La Commission a déclaré Hichilema président élu tôt ce mardi, après sa victoire nette face à son principal adversaire, Brian Mundubile, qui a recueilli environ 38 % des voix. Les autres candidats sont arrivés largement derrière les deux principaux prétendants.
Conformément au système électoral zambien, un candidat à la présidence doit obtenir plus de 50 % des suffrages exprimés pour être élu dès le premier tour. Un second tour n’est donc pas nécessaire lorsqu’un candidat atteint ce seuil.
Âgé de 64 ans, Hichilema s’est dit « profondément honoré par la confiance » qui lui a été accordée et a promis de poursuivre son action au service de l’ensemble des Zambiens, y compris ceux qui ont voté pour les candidats de l’opposition.
« Nous continuerons à travailler pour vous », a-t-il entre autres déclaré.
Par ailleurs, des centaines de partisans d’Hakainde Hichilema ont envahi les rues de Lusaka pour célébrer sa réélection.
L’élection a toutefois été marquée par des accusations d’irrégularités, Brian Mundubile ayant contesté les résultats et réclamé une enquête indépendante sur des divergences relevées lors du dépouillement.
La Commission électorale avait temporairement suspendu le décompte après des violences contre des agents électoraux et le vol de bulletins marqués, avant de reprendre les opérations plus tard dans la journée.
Le gouvernement avait par ailleurs accusé certains responsables de l’opposition d’être impliqués dans une tentative présumée d’insurrection armée, des accusations rejetées par Mundubile et son parti, le "National Reconciliation Party for Unity and Prosperity".
Onze personnes, dont des responsables de l’opposition, ont été arrêtées lors d’une opération menée peu après le scrutin.

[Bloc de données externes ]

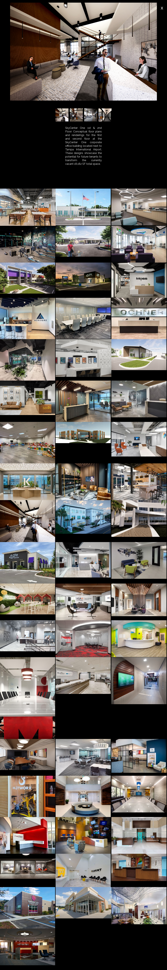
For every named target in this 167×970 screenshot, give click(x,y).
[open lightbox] (28, 207)
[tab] (38, 181)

Les observateurs internationaux ont pour leur part jugé le scrutin globalement pacifique, tout en soulignant des restrictions visant l’opposition, des difficultés d’accès aux médias et des conditions de campagne inégales ayant affecté l’équité du processus électoral.
La Zambie conserve néanmoins une tradition de transferts pacifiques du pouvoir depuis le retour au multipartisme en 1991, avec plusieurs alternances politiques réalisées par la voie des urnes.